Sin embargo, Jodorowsky es citado excepcionalmente por el panorama cinéfilo. Tal vez por su pluralidad expresiva, que parece demasiada: cineasta, dramaturgo, tarotista, escritor de cómics, psicomago, actor, literato. Su itinerario es tan vasto que no hay palabras capaces de contenerle. Hace dos años tuvo (poquísima, hay que decir) resonancia de cartelera con La danza de la realidad (2013, estrenada en 2015); una confesión alterada, sublime, de su historia de vida, vuelta relato encantado, con poderes curativos y estrafalarios. Su continuación, Poesía sin fin, espera turno de cartel. Ojalá.

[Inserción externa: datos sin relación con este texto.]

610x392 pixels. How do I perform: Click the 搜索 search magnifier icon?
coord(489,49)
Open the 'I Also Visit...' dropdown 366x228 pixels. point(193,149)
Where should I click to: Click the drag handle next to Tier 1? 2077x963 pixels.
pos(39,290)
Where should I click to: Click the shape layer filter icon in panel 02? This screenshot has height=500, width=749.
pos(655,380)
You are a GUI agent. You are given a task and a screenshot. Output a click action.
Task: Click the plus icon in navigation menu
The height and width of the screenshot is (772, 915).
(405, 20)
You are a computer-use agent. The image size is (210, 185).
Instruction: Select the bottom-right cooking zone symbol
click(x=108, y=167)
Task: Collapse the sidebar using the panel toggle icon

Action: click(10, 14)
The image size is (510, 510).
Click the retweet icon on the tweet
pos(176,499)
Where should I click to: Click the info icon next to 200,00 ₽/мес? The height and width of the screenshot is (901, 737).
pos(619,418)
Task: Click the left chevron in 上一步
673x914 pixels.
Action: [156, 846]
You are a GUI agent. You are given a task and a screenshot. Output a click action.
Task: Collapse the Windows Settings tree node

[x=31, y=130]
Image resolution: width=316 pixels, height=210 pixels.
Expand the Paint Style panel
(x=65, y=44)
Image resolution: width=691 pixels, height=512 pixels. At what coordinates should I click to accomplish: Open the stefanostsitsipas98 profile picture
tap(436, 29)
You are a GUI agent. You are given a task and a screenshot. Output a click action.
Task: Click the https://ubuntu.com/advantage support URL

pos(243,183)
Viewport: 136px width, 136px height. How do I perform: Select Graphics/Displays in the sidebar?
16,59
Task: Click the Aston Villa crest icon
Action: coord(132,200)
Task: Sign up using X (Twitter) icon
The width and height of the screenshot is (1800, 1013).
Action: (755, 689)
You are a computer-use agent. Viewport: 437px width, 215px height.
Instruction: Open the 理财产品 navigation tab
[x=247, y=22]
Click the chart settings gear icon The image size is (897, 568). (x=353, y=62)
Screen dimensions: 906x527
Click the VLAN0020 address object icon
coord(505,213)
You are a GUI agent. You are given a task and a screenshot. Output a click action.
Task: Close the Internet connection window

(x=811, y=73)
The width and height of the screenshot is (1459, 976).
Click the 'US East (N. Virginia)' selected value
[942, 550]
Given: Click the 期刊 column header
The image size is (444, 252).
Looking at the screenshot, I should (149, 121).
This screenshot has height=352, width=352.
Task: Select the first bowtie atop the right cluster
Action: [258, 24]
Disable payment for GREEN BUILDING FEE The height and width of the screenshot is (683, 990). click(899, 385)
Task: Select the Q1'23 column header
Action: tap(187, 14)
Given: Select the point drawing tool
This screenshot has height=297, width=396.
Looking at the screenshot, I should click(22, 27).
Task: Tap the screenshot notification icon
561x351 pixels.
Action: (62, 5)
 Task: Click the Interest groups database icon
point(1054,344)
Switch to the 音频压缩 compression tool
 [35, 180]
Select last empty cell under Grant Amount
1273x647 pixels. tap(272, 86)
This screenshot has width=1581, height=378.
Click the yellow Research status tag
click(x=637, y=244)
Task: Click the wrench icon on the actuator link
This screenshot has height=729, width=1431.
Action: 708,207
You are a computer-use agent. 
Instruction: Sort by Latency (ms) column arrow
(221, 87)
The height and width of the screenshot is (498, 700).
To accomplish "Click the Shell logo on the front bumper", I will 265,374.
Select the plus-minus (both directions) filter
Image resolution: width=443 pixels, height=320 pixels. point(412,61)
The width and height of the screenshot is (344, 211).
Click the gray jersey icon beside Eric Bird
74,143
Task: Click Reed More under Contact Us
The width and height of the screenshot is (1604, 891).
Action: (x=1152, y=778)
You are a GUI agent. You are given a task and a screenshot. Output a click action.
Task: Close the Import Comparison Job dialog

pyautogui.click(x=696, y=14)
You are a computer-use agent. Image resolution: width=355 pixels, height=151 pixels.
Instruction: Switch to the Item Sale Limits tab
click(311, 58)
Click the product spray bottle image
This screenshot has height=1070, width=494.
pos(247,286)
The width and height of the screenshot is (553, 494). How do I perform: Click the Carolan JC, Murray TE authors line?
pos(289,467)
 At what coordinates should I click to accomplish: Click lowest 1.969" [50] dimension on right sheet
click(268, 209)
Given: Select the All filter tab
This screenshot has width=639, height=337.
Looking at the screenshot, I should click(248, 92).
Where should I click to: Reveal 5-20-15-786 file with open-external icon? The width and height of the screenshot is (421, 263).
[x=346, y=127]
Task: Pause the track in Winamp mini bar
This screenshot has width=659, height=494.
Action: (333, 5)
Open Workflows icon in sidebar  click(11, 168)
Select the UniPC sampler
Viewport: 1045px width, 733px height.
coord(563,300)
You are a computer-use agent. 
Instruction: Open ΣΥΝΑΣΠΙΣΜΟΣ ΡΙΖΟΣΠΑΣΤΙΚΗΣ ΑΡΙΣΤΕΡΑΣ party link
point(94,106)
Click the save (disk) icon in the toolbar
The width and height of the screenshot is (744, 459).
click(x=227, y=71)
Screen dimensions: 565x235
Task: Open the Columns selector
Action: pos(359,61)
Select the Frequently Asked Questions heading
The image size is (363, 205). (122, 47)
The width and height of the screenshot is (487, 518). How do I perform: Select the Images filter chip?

Pero de vuelta con El Topo.

Alejandro Jodorowsky, asentado en México, venía de una primera experiencia con la película Fando y Lis (1968), a partir de la obra teatral de su amigo Fernando Arrabal. Los dos, junto con Topor, habían fundado en París el Movimiento Pánico, a partir de sus relaciones y desavenencias con el surrealismo. El Pánico vino a trastocar el asunto, invirtiendo la surrealidad: ya no permitir que el afuera se adentrara en uno, decía Jodorowsky, sino dejar que sea desde uno mismo como el afuera se extrañara. El Pánico conjugaba humor y terror, en obras teatrales y manifestaciones efímeras. Como testimonio vivo sobrevive el metraje de título Melodrama sacramental (1965), donde Jodo pega víboras vivas sobre su pecho desnudo y una actriz depila su pubis. Con Fando y Lis, el cineasta se ganó la antipatía mexicana, fue perseguido y amenazado de muerte. Quien se la tenía jurada era, ni más ni menos, que el "Indio" Fernández. Unas copas fortuitas y compartidas, según Jodorowsky, parece que aliviaron el temple del mexicano temerario.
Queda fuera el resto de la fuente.